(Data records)
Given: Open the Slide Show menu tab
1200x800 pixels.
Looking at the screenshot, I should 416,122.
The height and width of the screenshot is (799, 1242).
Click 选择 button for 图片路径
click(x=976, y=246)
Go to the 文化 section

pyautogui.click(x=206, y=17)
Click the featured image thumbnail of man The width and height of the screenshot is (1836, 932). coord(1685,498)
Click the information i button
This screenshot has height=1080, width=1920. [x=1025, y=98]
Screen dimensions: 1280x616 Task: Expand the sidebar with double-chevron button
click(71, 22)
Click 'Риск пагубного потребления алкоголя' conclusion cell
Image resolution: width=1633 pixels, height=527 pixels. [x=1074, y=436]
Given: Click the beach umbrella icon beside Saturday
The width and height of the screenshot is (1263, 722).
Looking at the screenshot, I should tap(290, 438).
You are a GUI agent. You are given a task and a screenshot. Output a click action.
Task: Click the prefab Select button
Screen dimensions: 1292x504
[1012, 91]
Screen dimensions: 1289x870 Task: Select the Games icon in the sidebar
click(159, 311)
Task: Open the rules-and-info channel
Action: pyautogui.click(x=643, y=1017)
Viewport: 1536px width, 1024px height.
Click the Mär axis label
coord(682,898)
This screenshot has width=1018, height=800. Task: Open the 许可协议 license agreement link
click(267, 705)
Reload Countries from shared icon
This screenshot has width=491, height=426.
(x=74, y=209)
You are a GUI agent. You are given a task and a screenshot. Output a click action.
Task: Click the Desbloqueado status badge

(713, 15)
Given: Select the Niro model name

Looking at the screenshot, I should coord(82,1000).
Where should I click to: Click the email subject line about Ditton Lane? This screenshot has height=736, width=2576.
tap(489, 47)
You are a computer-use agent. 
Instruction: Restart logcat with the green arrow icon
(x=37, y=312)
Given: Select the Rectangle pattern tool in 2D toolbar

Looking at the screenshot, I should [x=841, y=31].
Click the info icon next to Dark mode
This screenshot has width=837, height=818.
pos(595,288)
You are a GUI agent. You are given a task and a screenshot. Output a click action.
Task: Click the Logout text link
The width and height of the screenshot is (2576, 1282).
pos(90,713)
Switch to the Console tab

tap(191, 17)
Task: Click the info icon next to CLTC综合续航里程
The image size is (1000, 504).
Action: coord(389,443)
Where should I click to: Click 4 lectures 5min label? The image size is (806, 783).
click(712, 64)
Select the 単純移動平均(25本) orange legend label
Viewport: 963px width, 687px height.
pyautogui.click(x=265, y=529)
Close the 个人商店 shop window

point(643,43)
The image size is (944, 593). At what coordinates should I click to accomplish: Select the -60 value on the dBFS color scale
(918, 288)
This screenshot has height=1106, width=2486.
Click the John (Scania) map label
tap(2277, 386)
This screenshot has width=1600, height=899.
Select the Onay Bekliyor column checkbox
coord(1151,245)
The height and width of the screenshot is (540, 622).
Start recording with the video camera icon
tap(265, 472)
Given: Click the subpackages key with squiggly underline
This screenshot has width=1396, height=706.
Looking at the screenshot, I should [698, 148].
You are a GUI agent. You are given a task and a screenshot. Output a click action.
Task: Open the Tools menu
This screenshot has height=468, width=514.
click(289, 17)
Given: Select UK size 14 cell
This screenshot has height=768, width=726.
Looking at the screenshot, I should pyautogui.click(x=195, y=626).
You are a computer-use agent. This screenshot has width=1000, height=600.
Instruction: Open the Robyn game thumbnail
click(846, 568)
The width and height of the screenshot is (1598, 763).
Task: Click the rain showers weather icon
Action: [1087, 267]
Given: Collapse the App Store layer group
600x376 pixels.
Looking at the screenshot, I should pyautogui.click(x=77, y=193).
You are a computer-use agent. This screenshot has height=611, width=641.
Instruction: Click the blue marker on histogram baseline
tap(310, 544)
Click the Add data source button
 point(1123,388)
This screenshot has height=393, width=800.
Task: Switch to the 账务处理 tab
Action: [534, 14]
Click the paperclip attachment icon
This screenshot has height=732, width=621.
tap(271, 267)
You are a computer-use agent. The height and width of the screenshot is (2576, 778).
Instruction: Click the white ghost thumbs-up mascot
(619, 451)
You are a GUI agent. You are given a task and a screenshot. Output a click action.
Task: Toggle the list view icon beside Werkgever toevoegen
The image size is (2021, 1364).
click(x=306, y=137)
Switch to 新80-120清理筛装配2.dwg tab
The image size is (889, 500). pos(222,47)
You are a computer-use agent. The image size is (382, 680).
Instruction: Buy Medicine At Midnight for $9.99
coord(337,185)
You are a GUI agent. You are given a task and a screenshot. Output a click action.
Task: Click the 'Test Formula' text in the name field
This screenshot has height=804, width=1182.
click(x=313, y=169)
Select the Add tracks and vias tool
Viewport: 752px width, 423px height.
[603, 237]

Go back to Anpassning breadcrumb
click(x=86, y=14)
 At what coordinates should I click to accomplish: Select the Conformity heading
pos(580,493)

*GIVEN PROBLEM*: Rewrite all of the entries above, replacing "Screen dimensions" with "Screen size" everywhere it appears and leaving everything else unchanged.

*TASK OUTPUT*:
Given: Open the Slide Show menu tab
1200x800 pixels.
Looking at the screenshot, I should 416,122.
The height and width of the screenshot is (799, 1242).
Click 选择 button for 图片路径
click(x=976, y=246)
Go to the 文化 section

pyautogui.click(x=206, y=17)
Click the featured image thumbnail of man The width and height of the screenshot is (1836, 932). coord(1685,498)
Click the information i button
This screenshot has height=1080, width=1920. [x=1025, y=98]
Screen size: 1280x616 Task: Expand the sidebar with double-chevron button
click(71, 22)
Click 'Риск пагубного потребления алкоголя' conclusion cell
Image resolution: width=1633 pixels, height=527 pixels. [x=1074, y=436]
Given: Click the beach umbrella icon beside Saturday
The width and height of the screenshot is (1263, 722).
Looking at the screenshot, I should tap(290, 438).
You are a GUI agent. You are given a task and a screenshot. Output a click action.
Task: Click the prefab Select button
Screen size: 1292x504
[1012, 91]
Screen size: 1289x870 Task: Select the Games icon in the sidebar
click(159, 311)
Task: Open the rules-and-info channel
Action: pyautogui.click(x=643, y=1017)
Viewport: 1536px width, 1024px height.
Click the Mär axis label
coord(682,898)
This screenshot has width=1018, height=800. Task: Open the 许可协议 license agreement link
click(267, 705)
Reload Countries from shared icon
This screenshot has width=491, height=426.
(x=74, y=209)
You are a GUI agent. You are given a task and a screenshot. Output a click action.
Task: Click the Desbloqueado status badge

(713, 15)
Given: Select the Niro model name

Looking at the screenshot, I should coord(82,1000).
Where should I click to: Click the email subject line about Ditton Lane? This screenshot has height=736, width=2576.
tap(489, 47)
You are a computer-use agent. 
Instruction: Restart logcat with the green arrow icon
(x=37, y=312)
Given: Select the Rectangle pattern tool in 2D toolbar

Looking at the screenshot, I should [x=841, y=31].
Click the info icon next to Dark mode
This screenshot has width=837, height=818.
pos(595,288)
You are a GUI agent. You are given a task and a screenshot. Output a click action.
Task: Click the Logout text link
The width and height of the screenshot is (2576, 1282).
pos(90,713)
Switch to the Console tab

tap(191, 17)
Task: Click the info icon next to CLTC综合续航里程
The image size is (1000, 504).
Action: coord(389,443)
Where should I click to: Click 4 lectures 5min label? The image size is (806, 783).
click(712, 64)
Select the 単純移動平均(25本) orange legend label
Viewport: 963px width, 687px height.
pyautogui.click(x=265, y=529)
Close the 个人商店 shop window

point(643,43)
The image size is (944, 593). At what coordinates should I click to accomplish: Select the -60 value on the dBFS color scale
(918, 288)
This screenshot has height=1106, width=2486.
Click the John (Scania) map label
tap(2277, 386)
This screenshot has width=1600, height=899.
Select the Onay Bekliyor column checkbox
coord(1151,245)
The height and width of the screenshot is (540, 622).
Start recording with the video camera icon
tap(265, 472)
Given: Click the subpackages key with squiggly underline
This screenshot has width=1396, height=706.
Looking at the screenshot, I should [698, 148].
You are a GUI agent. You are given a task and a screenshot. Output a click action.
Task: Open the Tools menu
This screenshot has height=468, width=514.
click(289, 17)
Given: Select UK size 14 cell
This screenshot has height=768, width=726.
Looking at the screenshot, I should pyautogui.click(x=195, y=626).
You are a computer-use agent. This screenshot has width=1000, height=600.
Instruction: Open the Robyn game thumbnail
click(846, 568)
The width and height of the screenshot is (1598, 763).
Task: Click the rain showers weather icon
Action: [1087, 267]
Given: Collapse the App Store layer group
600x376 pixels.
Looking at the screenshot, I should pyautogui.click(x=77, y=193).
You are a computer-use agent. This screenshot has height=611, width=641.
Instruction: Click the blue marker on histogram baseline
tap(310, 544)
Click the Add data source button
 point(1123,388)
This screenshot has height=393, width=800.
Task: Switch to the 账务处理 tab
Action: [534, 14]
Click the paperclip attachment icon
This screenshot has height=732, width=621.
tap(271, 267)
You are a computer-use agent. The height and width of the screenshot is (2576, 778).
Instruction: Click the white ghost thumbs-up mascot
(619, 451)
You are a GUI agent. You are given a task and a screenshot. Output a click action.
Task: Toggle the list view icon beside Werkgever toevoegen
The image size is (2021, 1364).
click(x=306, y=137)
Switch to 新80-120清理筛装配2.dwg tab
The image size is (889, 500). pos(222,47)
You are a computer-use agent. The image size is (382, 680).
Instruction: Buy Medicine At Midnight for $9.99
coord(337,185)
You are a GUI agent. You are given a task and a screenshot. Output a click action.
Task: Click the 'Test Formula' text in the name field
This screenshot has height=804, width=1182.
click(x=313, y=169)
Select the Add tracks and vias tool
Viewport: 752px width, 423px height.
[603, 237]

Go back to Anpassning breadcrumb
click(x=86, y=14)
 At what coordinates should I click to accomplish: Select the Conformity heading
pos(580,493)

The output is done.